Static Analysis-Tools and Applications-Web Application Security

Announcing Support for PHP in WhiteHat Sentinel Source

It is with great pleasure that I formally announce support for the PHP programming language in WhiteHat Sentinel Source! Joining Java and CSharp, PHP is now a member of the family of languages supported by our static code analysis technology. Effective immediately, our users have the ability to start scheduling static analysis scans of web applications developed in PHP for security vulnerabilities. Accurately and efficiently supporting the PHP language was a tremendous engineering effort; a great reflection upon our Engine and Research and Development teams.

Static code analysis for security of the PHP programming language is nothing new.
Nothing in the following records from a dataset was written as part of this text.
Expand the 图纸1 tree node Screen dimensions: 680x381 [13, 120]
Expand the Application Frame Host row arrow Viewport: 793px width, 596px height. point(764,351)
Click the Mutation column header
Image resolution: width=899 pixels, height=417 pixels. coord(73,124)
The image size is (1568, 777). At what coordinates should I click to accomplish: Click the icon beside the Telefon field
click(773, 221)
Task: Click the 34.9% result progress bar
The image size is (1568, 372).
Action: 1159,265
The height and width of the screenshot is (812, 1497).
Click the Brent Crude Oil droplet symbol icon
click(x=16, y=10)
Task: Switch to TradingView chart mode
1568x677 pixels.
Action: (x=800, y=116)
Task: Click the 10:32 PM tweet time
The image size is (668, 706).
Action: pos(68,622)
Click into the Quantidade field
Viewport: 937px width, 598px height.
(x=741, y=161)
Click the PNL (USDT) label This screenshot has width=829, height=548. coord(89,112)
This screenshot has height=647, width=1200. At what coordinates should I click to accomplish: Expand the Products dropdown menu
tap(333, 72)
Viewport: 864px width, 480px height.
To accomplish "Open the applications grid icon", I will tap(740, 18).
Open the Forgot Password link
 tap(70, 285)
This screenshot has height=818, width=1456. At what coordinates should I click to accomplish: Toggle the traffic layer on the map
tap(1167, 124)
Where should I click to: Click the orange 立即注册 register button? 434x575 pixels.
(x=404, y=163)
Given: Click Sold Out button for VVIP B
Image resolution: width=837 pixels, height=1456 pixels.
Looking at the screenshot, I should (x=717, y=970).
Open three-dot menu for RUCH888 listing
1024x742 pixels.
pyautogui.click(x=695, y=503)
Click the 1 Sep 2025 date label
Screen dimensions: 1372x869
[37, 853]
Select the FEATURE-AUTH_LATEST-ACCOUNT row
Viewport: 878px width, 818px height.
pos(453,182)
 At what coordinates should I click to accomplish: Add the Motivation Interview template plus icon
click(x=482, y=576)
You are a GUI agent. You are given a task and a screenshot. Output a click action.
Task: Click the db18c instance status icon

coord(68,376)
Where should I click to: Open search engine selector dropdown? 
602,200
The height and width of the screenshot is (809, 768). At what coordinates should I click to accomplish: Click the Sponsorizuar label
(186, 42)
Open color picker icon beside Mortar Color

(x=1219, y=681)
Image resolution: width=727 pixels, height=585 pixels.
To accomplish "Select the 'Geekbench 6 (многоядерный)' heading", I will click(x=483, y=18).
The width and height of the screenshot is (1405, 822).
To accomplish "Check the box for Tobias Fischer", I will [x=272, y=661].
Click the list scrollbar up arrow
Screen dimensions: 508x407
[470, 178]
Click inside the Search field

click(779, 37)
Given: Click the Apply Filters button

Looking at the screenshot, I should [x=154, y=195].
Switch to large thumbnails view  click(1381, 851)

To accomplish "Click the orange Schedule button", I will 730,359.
There are open source and commercial vendors already claiming support for this language and have done so for quite some time now. So what’s so special about the support for PHP in WhiteHat Sentinel Source? The answer centers on our advancement in the ability for static analysis to model and simulate the execution of PHP accurately. Almost every other PHP static code analysis offering is limited by the fact that it cannot overcome the unique challenges presented by dynamic programming languages, such as dynamic typing. With an inability to accurately model type information associated with expressions and statements, for example, users were unable to correctly capture rules needed to identify security vulnerabilities. WhiteHat Sentinel Source’s PHP offering ships with a highly tuned type inference system that piggy-backs off our patented Runtime Simulation algorithm to provide much deeper insight into source code – thereby overcoming the limitations of previous technologies.

Here is a classic PHP vulnerability that most, if not all, static code analysis tools should identify as a Cross-Site Scripting vulnerability:




$unsafe_variable = $_GET['user_input'];



echo "You searched for:<strong>".$unsafe_variable."</strong>";



This code retrieves untrusted data from the HTTP request, concatenates that input with string literals, and finally echoes that dynamically constructed content out to the HTML page. Writing static code analysis rules for any engine capable of data flow analysis is fairly straight forward… the return value of the _GET field access is a source of untrusted data and the first argument to the echo function invocation is a sink. Why is this easy to capture? Well… the signatures for the data types represented in the rules are incredibly simple. For example, the signature for the echo method is “echo(object)” where “echo” is the function name and “(object)” indicates that it accepts one argument whose data type is unknown. We assume all parameter types are the type ‘object’ to keep things simple; we cannot possibly know all parameter types for all function invocations without performing more rich analysis. Static analysis tools all have their own unique way of capturing security rules using a custom language. To keep discussions about static analysis security rules vendor agnostic, we will only be discussing rule writing and rule matching at the code signature level. Let’s agree on the format of [class name]->[function name]([one or more parameters]).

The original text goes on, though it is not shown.